+++ Selected passage

According to Bernadette Lizet, most descriptions of Morvan horses were written after they had become extinct and were likely exaggerated.

Morvan horses likely had a roan or iron grey coat. They were known for their rustic character, courage and energy, making them well-suited to hard labour and long journeys. They were said to be the most solid and vigorous breed at passing through mires and bogs. Their gait was rapid and sure-footed; Paul Diffloth suggested that they were capable of trotting at 12 km/h on poorly constructed roads.

Morvan horses were typically unsuited to work before the age of seven, but compensated with a long working life. Sources do not agree as to their character; some refer to their docility, while others speak of their disagreeable nature.

++++++

*Exercise 1*
Can you transcribe the passage on Morvan horses word for word, starting with "According to Bernadette" and going on through "their disagreeable nature."?
*Exercise 2*
What comes next in the passage on Morvan horses? Write the following part, picking up after its final sentence.

+++ Data excerpts

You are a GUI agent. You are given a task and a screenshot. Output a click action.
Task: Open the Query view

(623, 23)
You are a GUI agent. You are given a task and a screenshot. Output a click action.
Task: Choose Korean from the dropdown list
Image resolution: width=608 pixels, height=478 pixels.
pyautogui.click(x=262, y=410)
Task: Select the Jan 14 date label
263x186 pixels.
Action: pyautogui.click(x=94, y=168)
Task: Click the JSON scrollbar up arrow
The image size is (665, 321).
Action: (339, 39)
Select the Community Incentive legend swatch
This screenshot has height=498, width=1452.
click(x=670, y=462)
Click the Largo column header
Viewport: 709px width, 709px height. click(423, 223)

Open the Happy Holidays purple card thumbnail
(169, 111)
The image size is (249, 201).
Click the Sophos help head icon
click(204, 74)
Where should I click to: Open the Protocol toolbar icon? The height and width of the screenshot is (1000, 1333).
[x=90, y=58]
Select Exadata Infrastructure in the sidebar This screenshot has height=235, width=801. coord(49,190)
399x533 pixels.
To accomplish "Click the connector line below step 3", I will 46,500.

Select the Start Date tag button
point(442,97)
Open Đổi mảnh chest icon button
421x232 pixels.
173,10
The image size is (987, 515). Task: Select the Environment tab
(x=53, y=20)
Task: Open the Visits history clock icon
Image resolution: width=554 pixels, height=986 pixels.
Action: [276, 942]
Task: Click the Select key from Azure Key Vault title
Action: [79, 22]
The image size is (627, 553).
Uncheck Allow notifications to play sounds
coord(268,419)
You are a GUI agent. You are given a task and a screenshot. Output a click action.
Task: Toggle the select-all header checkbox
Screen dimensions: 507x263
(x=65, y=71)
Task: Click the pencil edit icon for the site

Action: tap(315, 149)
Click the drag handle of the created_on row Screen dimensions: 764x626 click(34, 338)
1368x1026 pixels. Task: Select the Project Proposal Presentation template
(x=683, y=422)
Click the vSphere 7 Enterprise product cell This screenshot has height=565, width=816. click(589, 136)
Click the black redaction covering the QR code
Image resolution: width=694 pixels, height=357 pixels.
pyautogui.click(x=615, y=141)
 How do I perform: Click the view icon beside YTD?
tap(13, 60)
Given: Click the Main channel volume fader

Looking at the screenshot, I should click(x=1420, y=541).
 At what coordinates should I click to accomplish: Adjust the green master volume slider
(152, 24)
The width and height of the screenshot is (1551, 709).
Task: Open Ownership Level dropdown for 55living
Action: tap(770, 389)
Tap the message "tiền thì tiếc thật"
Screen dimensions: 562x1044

++++++

*Response 1*
According to Bernadette Lizet, most descriptions of Morvan horses were written after they had become extinct and were likely exaggerated.

Morvan horses likely had a roan or iron grey coat. They were known for their rustic character, courage and energy, making them well-suited to hard labour and long journeys. They were said to be the most solid and vigorous breed at passing through mires and bogs. Their gait was rapid and sure-footed; Paul Diffloth suggested that they were capable of trotting at 12 km/h on poorly constructed roads.

Morvan horses were typically unsuited to work before the age of seven, but compensated with a long working life. Sources do not agree as to their character; some refer to their docility, while others speak of their disagreeable nature.

*Response 2*
=== Morphology ===
Morvan horses were stocky like a Breton cob, but with more elegance. They likely appeared similar to a modern pony. Eugène Gayot noted that they were of medium height but fleshed out. André Sanson described them as small horses with knees of steel and a wild look. Other sources referred to Morvan horses as small, light and hardy animals with disagreeable bodies. Close to the ground, they had a generic head, strong and squarish in the front and with a flat chamfer, a small hairy mouth, short ears, gaunt flanks and a flattened rump. Lorry, a revolutionary veterinary physician from the military cavalry at the end of the 18th century, spoke of them as strong and agile horses with powerful eyesight, a good set of teeth, solid feet and a large chest, similar to that of a military horse.